I'm trying to employ NER to extract keywords (tags) from job postings. This can be anything along with React, AWS, Team Building, Marketing
.
After training a custom model in SpaCy I'm presented with a problem - extracted tags are not unified/normalized across all of the data.
For example, if job posting is about frontend development
, NER can extract the keyword frontend
in many ways (depending on job description), for example: Frontend
, Front End
, Front-End
, front-end
and so on.
Is there a reliable way to normalise/unify the extracted keywords? All the keywords go directly into the database and, with all the variants of each keyword, I would end up with too much noise.

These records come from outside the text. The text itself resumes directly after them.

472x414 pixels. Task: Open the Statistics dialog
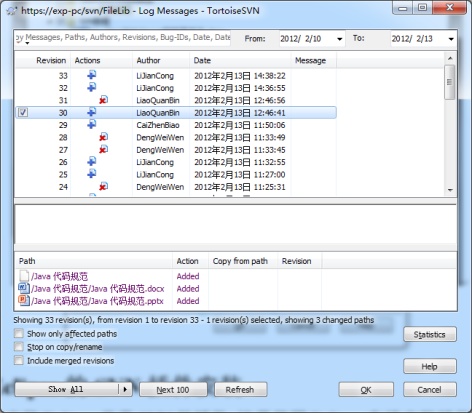click(430, 334)
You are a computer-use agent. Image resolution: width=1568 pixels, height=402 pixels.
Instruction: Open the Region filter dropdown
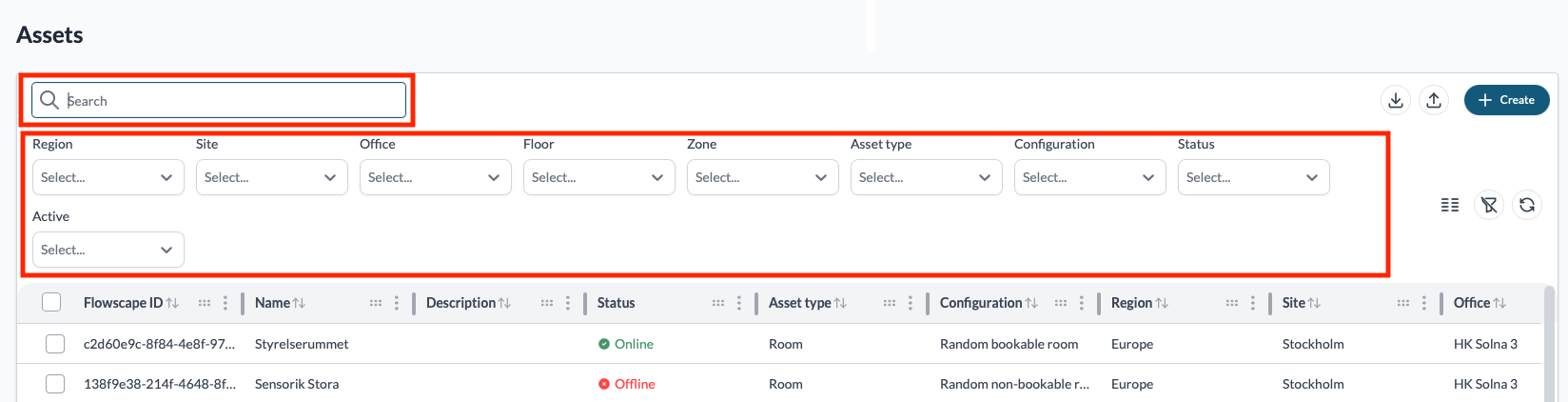(108, 177)
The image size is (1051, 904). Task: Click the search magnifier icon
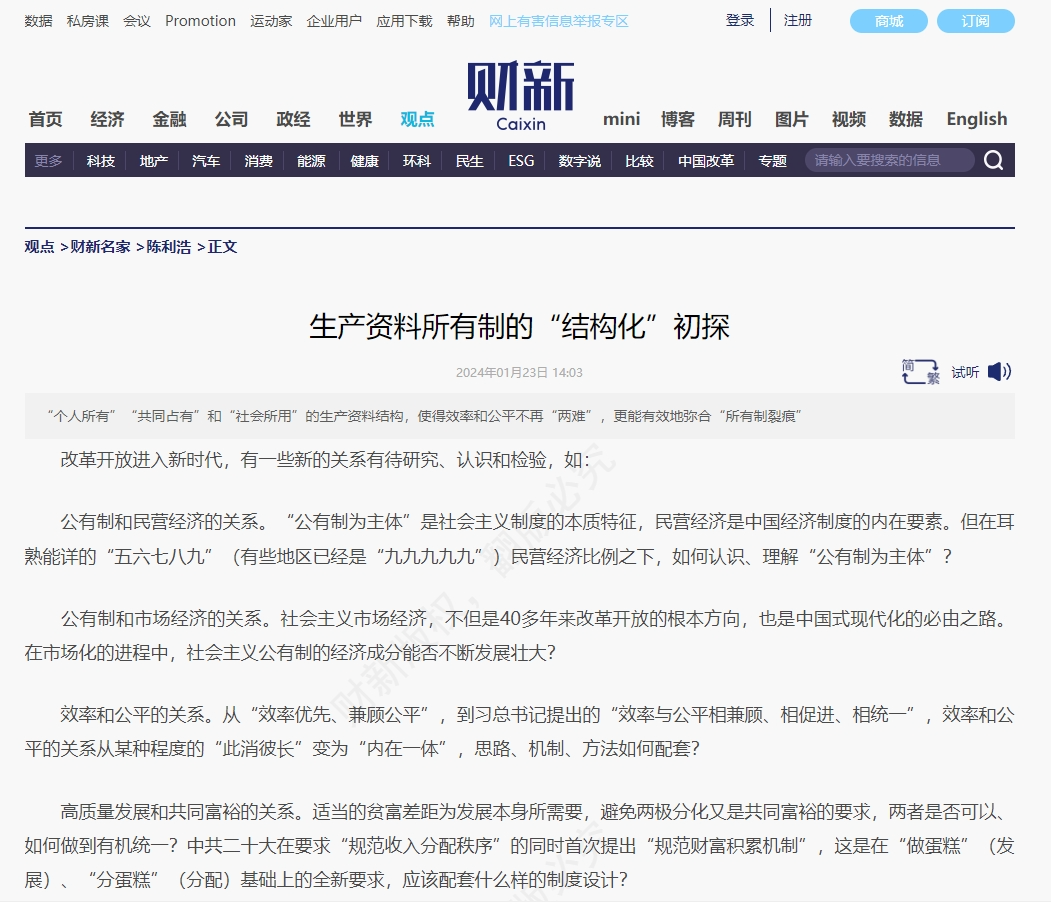[992, 160]
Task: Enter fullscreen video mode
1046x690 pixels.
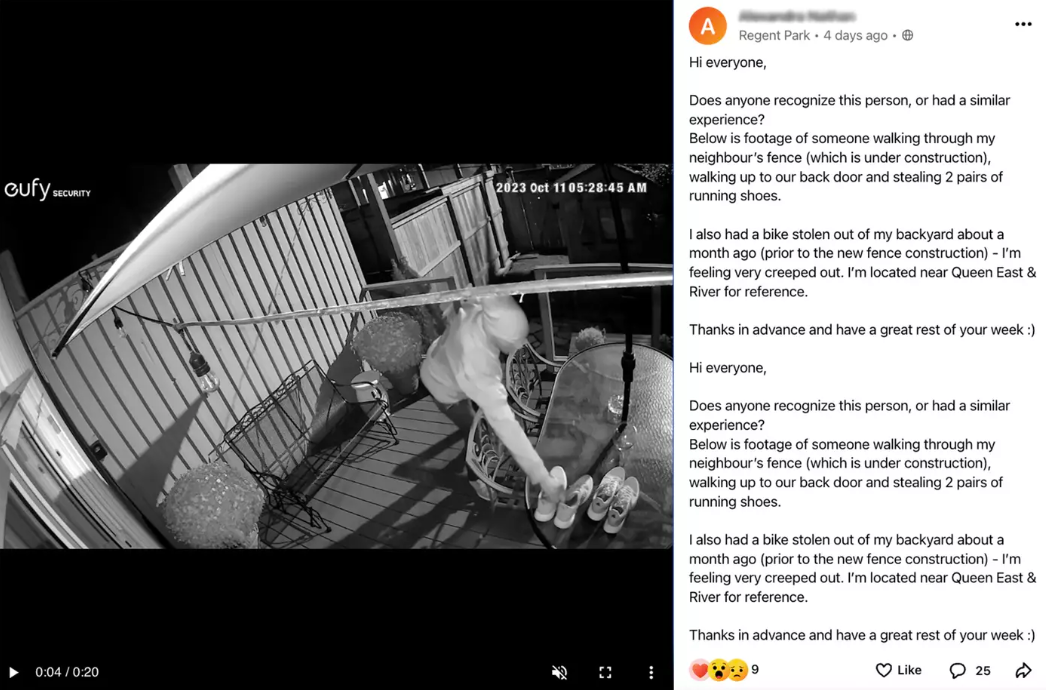Action: (x=605, y=672)
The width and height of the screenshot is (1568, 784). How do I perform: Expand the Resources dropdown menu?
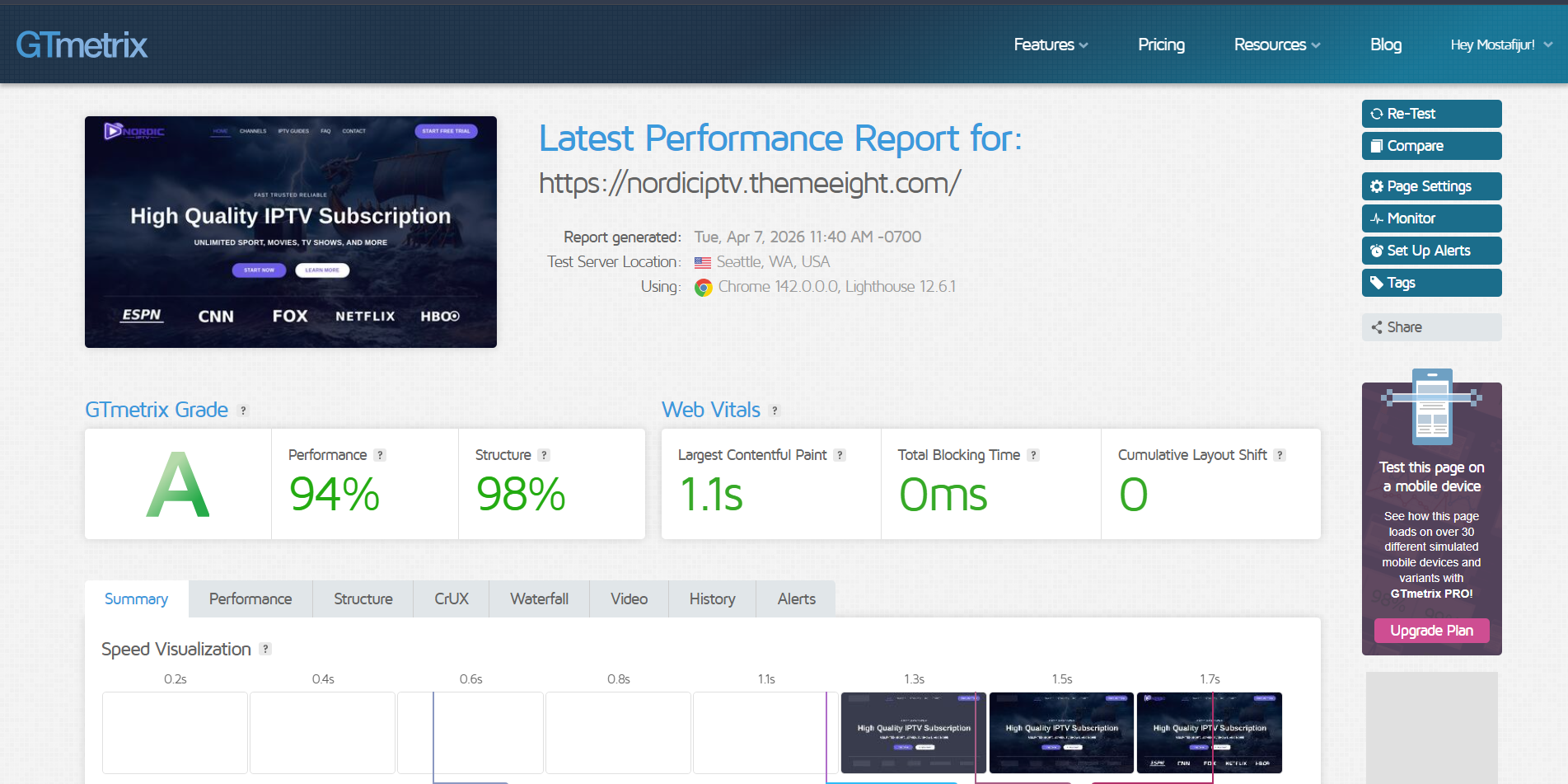(1276, 45)
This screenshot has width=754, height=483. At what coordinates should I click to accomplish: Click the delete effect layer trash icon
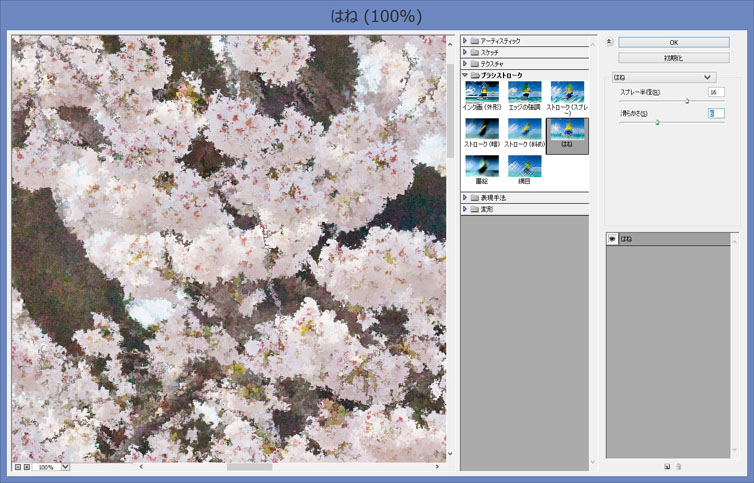[679, 466]
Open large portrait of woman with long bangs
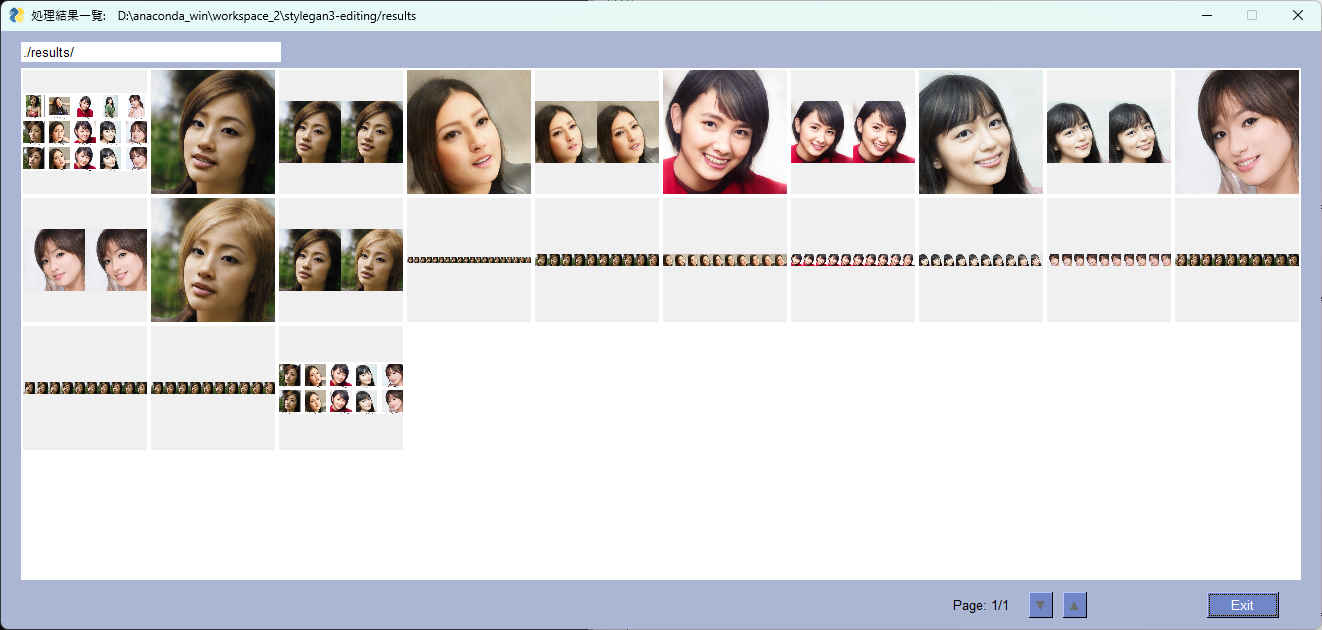 coord(981,132)
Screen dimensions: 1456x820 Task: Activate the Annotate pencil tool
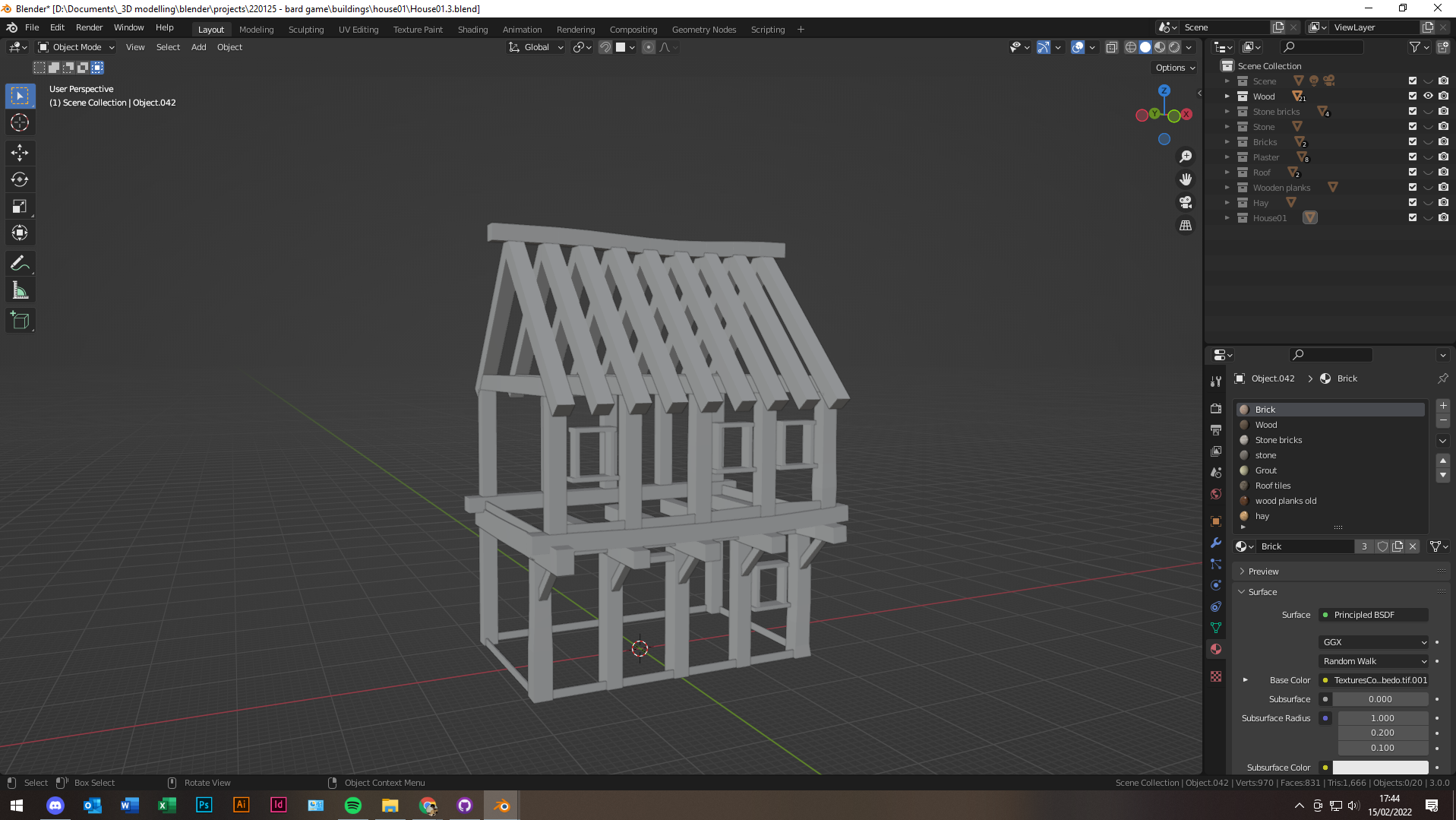point(20,264)
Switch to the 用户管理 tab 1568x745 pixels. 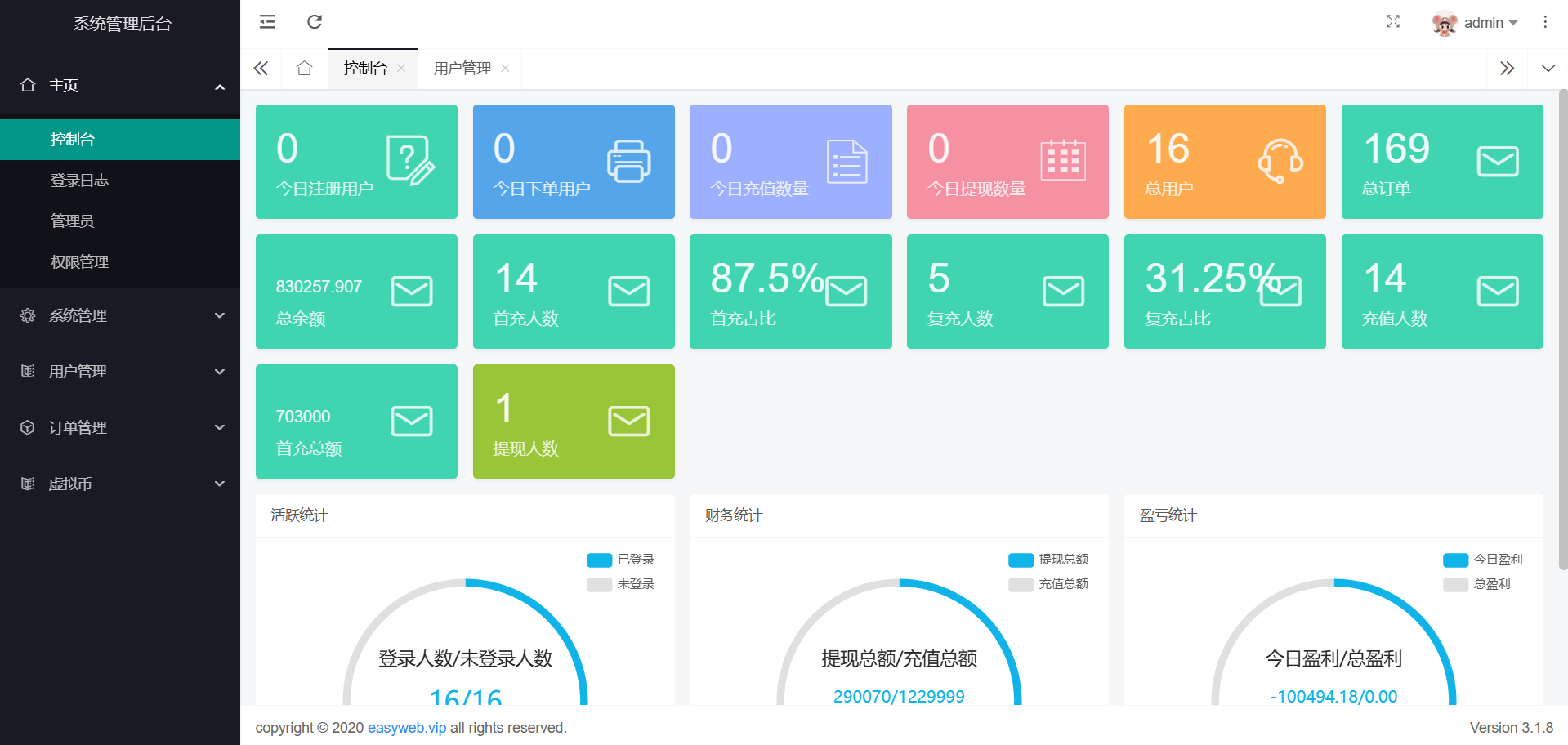pyautogui.click(x=462, y=69)
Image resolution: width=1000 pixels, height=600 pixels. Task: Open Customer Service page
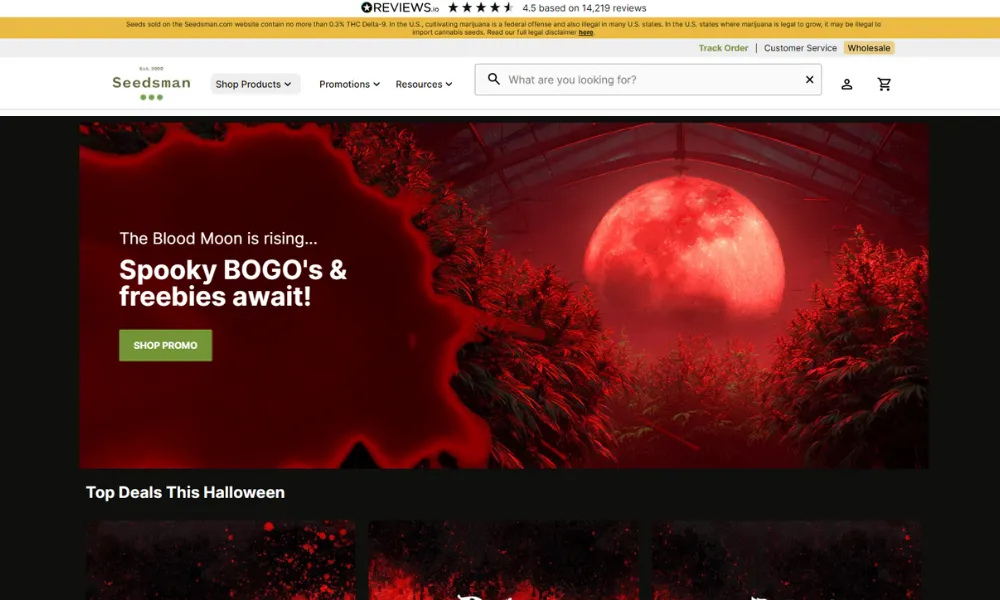[x=800, y=48]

One way to tackle the problem would be to create mappings such as:
"Frontend": ["Front End", "Front-End", "front-end"]
but that approach seems not too bright. Perhaps within SpaCy itself there's an option to normalise tags?
Certainly these simple rules can quickly help you to collapse similar s
strings:
s.lower()
s.replace("-", " ")
s.replace(" ", "")
There are several phonetic algorithms such as Metaphone, that are good at collapsing "sounds alike" variants into a single base entity.
A frequent bi-gram analysis may help you to identify common two-word phrases that denote a single entity.
Spacy's token.lemma_
and token.text
can help with stemming.
Learning that e.g. "React" and "Frontend" are more or less synonyms in this context would require a heavier weight approach, such as word2vec, WordNet, or a LLM like ChatGPT.